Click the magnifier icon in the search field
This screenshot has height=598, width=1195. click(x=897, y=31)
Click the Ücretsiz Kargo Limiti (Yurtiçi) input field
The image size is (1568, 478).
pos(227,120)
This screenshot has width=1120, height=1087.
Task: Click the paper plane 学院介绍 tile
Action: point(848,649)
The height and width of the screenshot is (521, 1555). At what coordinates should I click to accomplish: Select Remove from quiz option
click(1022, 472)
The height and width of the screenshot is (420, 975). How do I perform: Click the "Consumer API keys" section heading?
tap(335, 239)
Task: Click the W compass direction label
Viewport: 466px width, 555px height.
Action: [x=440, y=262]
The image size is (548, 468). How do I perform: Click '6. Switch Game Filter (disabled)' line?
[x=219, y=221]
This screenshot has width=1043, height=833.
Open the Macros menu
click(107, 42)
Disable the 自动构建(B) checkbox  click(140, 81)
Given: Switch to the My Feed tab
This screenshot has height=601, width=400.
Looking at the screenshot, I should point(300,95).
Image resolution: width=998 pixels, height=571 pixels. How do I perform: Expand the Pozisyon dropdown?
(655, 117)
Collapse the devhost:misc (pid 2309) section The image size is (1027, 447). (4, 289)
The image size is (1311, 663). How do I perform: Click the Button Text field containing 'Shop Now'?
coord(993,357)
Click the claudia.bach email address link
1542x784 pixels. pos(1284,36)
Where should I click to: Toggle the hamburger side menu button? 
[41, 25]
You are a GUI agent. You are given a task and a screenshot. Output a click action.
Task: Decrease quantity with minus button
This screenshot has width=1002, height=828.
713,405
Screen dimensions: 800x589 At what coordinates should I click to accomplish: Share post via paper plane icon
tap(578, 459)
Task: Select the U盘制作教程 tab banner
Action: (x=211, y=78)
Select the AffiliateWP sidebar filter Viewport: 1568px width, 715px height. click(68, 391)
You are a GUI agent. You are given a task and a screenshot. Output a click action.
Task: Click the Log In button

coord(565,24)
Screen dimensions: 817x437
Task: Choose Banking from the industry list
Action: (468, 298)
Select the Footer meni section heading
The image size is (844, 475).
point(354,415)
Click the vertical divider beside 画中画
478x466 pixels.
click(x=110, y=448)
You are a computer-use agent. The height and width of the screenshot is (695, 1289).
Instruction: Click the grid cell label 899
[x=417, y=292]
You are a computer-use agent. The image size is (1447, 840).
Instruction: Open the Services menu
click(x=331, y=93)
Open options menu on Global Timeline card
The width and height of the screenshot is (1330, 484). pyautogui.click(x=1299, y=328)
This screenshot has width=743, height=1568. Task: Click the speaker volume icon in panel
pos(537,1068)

*ASSIGNED TASK*:
An exact copy of the data is needed.

*RESULT*:
Click the magnifier icon in the search field
This screenshot has height=598, width=1195. click(x=897, y=31)
Click the Ücretsiz Kargo Limiti (Yurtiçi) input field
The image size is (1568, 478).
pos(227,120)
This screenshot has width=1120, height=1087.
Task: Click the paper plane 学院介绍 tile
Action: point(848,649)
The height and width of the screenshot is (521, 1555). At what coordinates should I click to accomplish: Select Remove from quiz option
click(1022, 472)
The height and width of the screenshot is (420, 975). How do I perform: Click the "Consumer API keys" section heading?
tap(335, 239)
Task: Click the W compass direction label
Viewport: 466px width, 555px height.
Action: [x=440, y=262]
The image size is (548, 468). How do I perform: Click '6. Switch Game Filter (disabled)' line?
[x=219, y=221]
This screenshot has width=1043, height=833.
Open the Macros menu
click(107, 42)
Disable the 自动构建(B) checkbox  click(140, 81)
Given: Switch to the My Feed tab
This screenshot has height=601, width=400.
Looking at the screenshot, I should point(300,95).
Image resolution: width=998 pixels, height=571 pixels. How do I perform: Expand the Pozisyon dropdown?
(655, 117)
Collapse the devhost:misc (pid 2309) section The image size is (1027, 447). (4, 289)
The image size is (1311, 663). How do I perform: Click the Button Text field containing 'Shop Now'?
coord(993,357)
Click the claudia.bach email address link
1542x784 pixels. pos(1284,36)
Where should I click to: Toggle the hamburger side menu button? 
[41, 25]
You are a GUI agent. You are given a task and a screenshot. Output a click action.
Task: Decrease quantity with minus button
This screenshot has width=1002, height=828.
713,405
Screen dimensions: 800x589 At what coordinates should I click to accomplish: Share post via paper plane icon
tap(578, 459)
Task: Select the U盘制作教程 tab banner
Action: (x=211, y=78)
Select the AffiliateWP sidebar filter Viewport: 1568px width, 715px height. click(68, 391)
You are a GUI agent. You are given a task and a screenshot. Output a click action.
Task: Click the Log In button

coord(565,24)
Screen dimensions: 817x437
Task: Choose Banking from the industry list
Action: (468, 298)
Select the Footer meni section heading
The image size is (844, 475).
point(354,415)
Click the vertical divider beside 画中画
478x466 pixels.
click(x=110, y=448)
You are a computer-use agent. The height and width of the screenshot is (695, 1289).
Instruction: Click the grid cell label 899
[x=417, y=292]
You are a computer-use agent. The image size is (1447, 840).
Instruction: Open the Services menu
click(x=331, y=93)
Open options menu on Global Timeline card
The width and height of the screenshot is (1330, 484). pyautogui.click(x=1299, y=328)
This screenshot has width=743, height=1568. Task: Click the speaker volume icon in panel
pos(537,1068)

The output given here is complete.